- [Stored dataset lines]

"""

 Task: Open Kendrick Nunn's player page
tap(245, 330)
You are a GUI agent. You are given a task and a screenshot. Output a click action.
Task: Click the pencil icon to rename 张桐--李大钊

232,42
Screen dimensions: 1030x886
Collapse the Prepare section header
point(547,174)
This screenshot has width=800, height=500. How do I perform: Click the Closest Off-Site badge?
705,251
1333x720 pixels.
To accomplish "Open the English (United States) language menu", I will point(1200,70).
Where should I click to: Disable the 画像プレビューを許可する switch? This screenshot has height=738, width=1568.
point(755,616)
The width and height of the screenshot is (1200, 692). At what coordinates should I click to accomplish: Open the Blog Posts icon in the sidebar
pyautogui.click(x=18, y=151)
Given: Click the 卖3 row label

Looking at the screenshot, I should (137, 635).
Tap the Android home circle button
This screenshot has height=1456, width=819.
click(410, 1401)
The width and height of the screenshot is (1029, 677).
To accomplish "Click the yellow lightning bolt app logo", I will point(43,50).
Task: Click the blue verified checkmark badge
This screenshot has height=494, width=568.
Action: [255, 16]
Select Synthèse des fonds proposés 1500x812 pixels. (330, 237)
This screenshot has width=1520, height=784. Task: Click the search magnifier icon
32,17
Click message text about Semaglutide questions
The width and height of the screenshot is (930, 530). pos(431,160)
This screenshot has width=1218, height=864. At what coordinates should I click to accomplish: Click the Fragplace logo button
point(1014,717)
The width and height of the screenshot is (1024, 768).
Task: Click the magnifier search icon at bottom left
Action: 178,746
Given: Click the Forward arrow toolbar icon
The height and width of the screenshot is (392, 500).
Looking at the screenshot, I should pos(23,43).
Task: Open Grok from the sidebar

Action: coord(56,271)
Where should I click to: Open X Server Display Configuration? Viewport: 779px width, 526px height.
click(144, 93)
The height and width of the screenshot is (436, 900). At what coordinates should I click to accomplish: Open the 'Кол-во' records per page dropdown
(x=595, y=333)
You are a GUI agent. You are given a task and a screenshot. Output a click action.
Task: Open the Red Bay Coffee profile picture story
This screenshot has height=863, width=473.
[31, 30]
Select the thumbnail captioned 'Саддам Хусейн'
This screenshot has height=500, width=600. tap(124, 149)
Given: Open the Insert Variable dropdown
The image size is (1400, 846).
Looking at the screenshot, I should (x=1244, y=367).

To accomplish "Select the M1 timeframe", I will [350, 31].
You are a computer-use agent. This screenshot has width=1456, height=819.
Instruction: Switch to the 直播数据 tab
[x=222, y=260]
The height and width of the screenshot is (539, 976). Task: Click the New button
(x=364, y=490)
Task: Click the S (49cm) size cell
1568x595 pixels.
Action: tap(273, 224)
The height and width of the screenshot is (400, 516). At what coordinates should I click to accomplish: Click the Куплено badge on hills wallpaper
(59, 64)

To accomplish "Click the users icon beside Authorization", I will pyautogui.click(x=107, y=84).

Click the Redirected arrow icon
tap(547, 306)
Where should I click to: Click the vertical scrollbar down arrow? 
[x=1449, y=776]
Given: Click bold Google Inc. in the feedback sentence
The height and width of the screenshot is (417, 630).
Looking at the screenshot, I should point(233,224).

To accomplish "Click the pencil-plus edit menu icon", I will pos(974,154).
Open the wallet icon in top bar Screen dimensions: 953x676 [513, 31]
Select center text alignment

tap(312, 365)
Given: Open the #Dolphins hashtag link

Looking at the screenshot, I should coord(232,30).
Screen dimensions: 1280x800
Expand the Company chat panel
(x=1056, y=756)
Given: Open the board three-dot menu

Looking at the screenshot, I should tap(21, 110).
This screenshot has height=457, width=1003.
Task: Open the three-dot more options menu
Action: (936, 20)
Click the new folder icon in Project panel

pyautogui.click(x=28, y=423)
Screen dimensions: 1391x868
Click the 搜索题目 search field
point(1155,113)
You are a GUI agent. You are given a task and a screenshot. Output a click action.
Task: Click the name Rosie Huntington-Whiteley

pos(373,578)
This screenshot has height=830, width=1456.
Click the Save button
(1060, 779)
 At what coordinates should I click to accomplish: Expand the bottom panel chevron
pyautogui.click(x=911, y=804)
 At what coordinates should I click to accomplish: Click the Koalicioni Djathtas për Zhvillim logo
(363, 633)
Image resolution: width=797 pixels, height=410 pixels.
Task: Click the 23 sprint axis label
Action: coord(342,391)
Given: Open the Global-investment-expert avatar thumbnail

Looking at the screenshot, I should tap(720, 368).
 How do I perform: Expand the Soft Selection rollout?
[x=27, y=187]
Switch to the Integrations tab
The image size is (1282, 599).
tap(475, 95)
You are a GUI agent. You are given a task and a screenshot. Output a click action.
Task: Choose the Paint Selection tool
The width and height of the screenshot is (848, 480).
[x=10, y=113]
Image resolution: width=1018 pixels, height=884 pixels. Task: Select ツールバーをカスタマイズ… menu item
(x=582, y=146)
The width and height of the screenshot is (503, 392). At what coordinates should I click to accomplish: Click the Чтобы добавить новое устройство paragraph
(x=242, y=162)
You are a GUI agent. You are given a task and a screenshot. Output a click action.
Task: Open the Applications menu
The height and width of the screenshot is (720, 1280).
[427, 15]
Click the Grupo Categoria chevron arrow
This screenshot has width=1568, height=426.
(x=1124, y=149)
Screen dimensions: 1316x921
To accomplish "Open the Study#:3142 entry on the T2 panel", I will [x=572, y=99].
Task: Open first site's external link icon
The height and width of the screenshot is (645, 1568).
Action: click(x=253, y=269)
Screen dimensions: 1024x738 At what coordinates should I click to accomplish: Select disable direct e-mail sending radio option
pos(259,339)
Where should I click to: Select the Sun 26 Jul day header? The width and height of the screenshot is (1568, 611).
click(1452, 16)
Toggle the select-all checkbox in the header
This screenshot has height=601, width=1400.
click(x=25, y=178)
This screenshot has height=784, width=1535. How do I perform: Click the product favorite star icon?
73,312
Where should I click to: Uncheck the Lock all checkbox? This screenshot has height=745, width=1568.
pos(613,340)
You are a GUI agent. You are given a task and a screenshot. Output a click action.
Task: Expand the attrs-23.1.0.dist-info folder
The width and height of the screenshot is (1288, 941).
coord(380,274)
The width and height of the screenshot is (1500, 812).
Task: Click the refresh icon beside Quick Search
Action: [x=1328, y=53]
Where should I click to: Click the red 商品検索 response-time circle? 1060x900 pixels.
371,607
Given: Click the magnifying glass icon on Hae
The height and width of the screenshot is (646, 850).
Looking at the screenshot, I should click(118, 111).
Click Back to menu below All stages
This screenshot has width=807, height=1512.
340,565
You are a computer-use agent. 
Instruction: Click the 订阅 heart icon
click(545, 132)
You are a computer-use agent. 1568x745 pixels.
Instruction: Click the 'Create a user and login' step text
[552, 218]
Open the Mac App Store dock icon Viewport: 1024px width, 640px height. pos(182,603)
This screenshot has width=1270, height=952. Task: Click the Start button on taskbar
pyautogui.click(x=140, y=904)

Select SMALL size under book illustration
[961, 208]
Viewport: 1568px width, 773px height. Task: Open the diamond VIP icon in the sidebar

"""

- [STATED EXERCISE] Echo back all of the lines above without changing anything.

- [SOLUTION FOR THIS EXERCISE]
 Task: Open Kendrick Nunn's player page
tap(245, 330)
You are a GUI agent. You are given a task and a screenshot. Output a click action.
Task: Click the pencil icon to rename 张桐--李大钊

232,42
Screen dimensions: 1030x886
Collapse the Prepare section header
point(547,174)
This screenshot has width=800, height=500. How do I perform: Click the Closest Off-Site badge?
705,251
1333x720 pixels.
To accomplish "Open the English (United States) language menu", I will point(1200,70).
Where should I click to: Disable the 画像プレビューを許可する switch? This screenshot has height=738, width=1568.
point(755,616)
The width and height of the screenshot is (1200, 692). At what coordinates should I click to accomplish: Open the Blog Posts icon in the sidebar
pyautogui.click(x=18, y=151)
Given: Click the 卖3 row label

Looking at the screenshot, I should (137, 635).
Tap the Android home circle button
This screenshot has height=1456, width=819.
click(410, 1401)
The width and height of the screenshot is (1029, 677).
To accomplish "Click the yellow lightning bolt app logo", I will point(43,50).
Task: Click the blue verified checkmark badge
This screenshot has height=494, width=568.
Action: [255, 16]
Select Synthèse des fonds proposés 1500x812 pixels. (330, 237)
This screenshot has width=1520, height=784. Task: Click the search magnifier icon
32,17
Click message text about Semaglutide questions
The width and height of the screenshot is (930, 530). pos(431,160)
This screenshot has width=1218, height=864. At what coordinates should I click to accomplish: Click the Fragplace logo button
point(1014,717)
The width and height of the screenshot is (1024, 768).
Task: Click the magnifier search icon at bottom left
Action: 178,746
Given: Click the Forward arrow toolbar icon
The height and width of the screenshot is (392, 500).
Looking at the screenshot, I should pos(23,43).
Task: Open Grok from the sidebar

Action: coord(56,271)
Where should I click to: Open X Server Display Configuration? Viewport: 779px width, 526px height.
click(144, 93)
The height and width of the screenshot is (436, 900). At what coordinates should I click to accomplish: Open the 'Кол-во' records per page dropdown
(x=595, y=333)
You are a GUI agent. You are given a task and a screenshot. Output a click action.
Task: Open the Red Bay Coffee profile picture story
This screenshot has height=863, width=473.
[31, 30]
Select the thumbnail captioned 'Саддам Хусейн'
This screenshot has height=500, width=600. tap(124, 149)
Given: Open the Insert Variable dropdown
The image size is (1400, 846).
Looking at the screenshot, I should (x=1244, y=367).

To accomplish "Select the M1 timeframe", I will [350, 31].
You are a computer-use agent. This screenshot has width=1456, height=819.
Instruction: Switch to the 直播数据 tab
[x=222, y=260]
The height and width of the screenshot is (539, 976). Task: Click the New button
(x=364, y=490)
Task: Click the S (49cm) size cell
1568x595 pixels.
Action: tap(273, 224)
The height and width of the screenshot is (400, 516). At what coordinates should I click to accomplish: Click the Куплено badge on hills wallpaper
(59, 64)

To accomplish "Click the users icon beside Authorization", I will pyautogui.click(x=107, y=84).

Click the Redirected arrow icon
tap(547, 306)
Where should I click to: Click the vertical scrollbar down arrow? 
[x=1449, y=776]
Given: Click bold Google Inc. in the feedback sentence
The height and width of the screenshot is (417, 630).
Looking at the screenshot, I should point(233,224).

To accomplish "Click the pencil-plus edit menu icon", I will pos(974,154).
Open the wallet icon in top bar Screen dimensions: 953x676 [513, 31]
Select center text alignment

tap(312, 365)
Given: Open the #Dolphins hashtag link

Looking at the screenshot, I should coord(232,30).
Screen dimensions: 1280x800
Expand the Company chat panel
(x=1056, y=756)
Given: Open the board three-dot menu

Looking at the screenshot, I should tap(21, 110).
This screenshot has height=457, width=1003.
Task: Open the three-dot more options menu
Action: (936, 20)
Click the new folder icon in Project panel

pyautogui.click(x=28, y=423)
Screen dimensions: 1391x868
Click the 搜索题目 search field
point(1155,113)
You are a GUI agent. You are given a task and a screenshot. Output a click action.
Task: Click the name Rosie Huntington-Whiteley

pos(373,578)
This screenshot has height=830, width=1456.
Click the Save button
(1060, 779)
 At what coordinates should I click to accomplish: Expand the bottom panel chevron
pyautogui.click(x=911, y=804)
 At what coordinates should I click to accomplish: Click the Koalicioni Djathtas për Zhvillim logo
(363, 633)
Image resolution: width=797 pixels, height=410 pixels.
Task: Click the 23 sprint axis label
Action: coord(342,391)
Given: Open the Global-investment-expert avatar thumbnail

Looking at the screenshot, I should tap(720, 368).
 How do I perform: Expand the Soft Selection rollout?
[x=27, y=187]
Switch to the Integrations tab
The image size is (1282, 599).
tap(475, 95)
You are a GUI agent. You are given a task and a screenshot. Output a click action.
Task: Choose the Paint Selection tool
The width and height of the screenshot is (848, 480).
[x=10, y=113]
Image resolution: width=1018 pixels, height=884 pixels. Task: Select ツールバーをカスタマイズ… menu item
(x=582, y=146)
The width and height of the screenshot is (503, 392). At what coordinates should I click to accomplish: Click the Чтобы добавить новое устройство paragraph
(x=242, y=162)
You are a GUI agent. You are given a task and a screenshot. Output a click action.
Task: Open the Applications menu
The height and width of the screenshot is (720, 1280).
[427, 15]
Click the Grupo Categoria chevron arrow
This screenshot has width=1568, height=426.
(x=1124, y=149)
Screen dimensions: 1316x921
To accomplish "Open the Study#:3142 entry on the T2 panel", I will [x=572, y=99].
Task: Open first site's external link icon
The height and width of the screenshot is (645, 1568).
Action: click(x=253, y=269)
Screen dimensions: 1024x738 At what coordinates should I click to accomplish: Select disable direct e-mail sending radio option
pos(259,339)
Where should I click to: Select the Sun 26 Jul day header? The width and height of the screenshot is (1568, 611).
click(1452, 16)
Toggle the select-all checkbox in the header
This screenshot has height=601, width=1400.
click(x=25, y=178)
This screenshot has height=784, width=1535. How do I perform: Click the product favorite star icon?
73,312
Where should I click to: Uncheck the Lock all checkbox? This screenshot has height=745, width=1568.
pos(613,340)
You are a GUI agent. You are given a task and a screenshot. Output a click action.
Task: Expand the attrs-23.1.0.dist-info folder
The width and height of the screenshot is (1288, 941).
coord(380,274)
The width and height of the screenshot is (1500, 812).
Task: Click the refresh icon beside Quick Search
Action: [x=1328, y=53]
Where should I click to: Click the red 商品検索 response-time circle? 1060x900 pixels.
371,607
Given: Click the magnifying glass icon on Hae
The height and width of the screenshot is (646, 850).
Looking at the screenshot, I should click(118, 111).
Click Back to menu below All stages
This screenshot has width=807, height=1512.
340,565
You are a computer-use agent. 
Instruction: Click the 订阅 heart icon
click(545, 132)
You are a computer-use agent. 1568x745 pixels.
Instruction: Click the 'Create a user and login' step text
[552, 218]
Open the Mac App Store dock icon Viewport: 1024px width, 640px height. pos(182,603)
This screenshot has width=1270, height=952. Task: Click the Start button on taskbar
pyautogui.click(x=140, y=904)

Select SMALL size under book illustration
[961, 208]
Viewport: 1568px width, 773px height. Task: Open the diamond VIP icon in the sidebar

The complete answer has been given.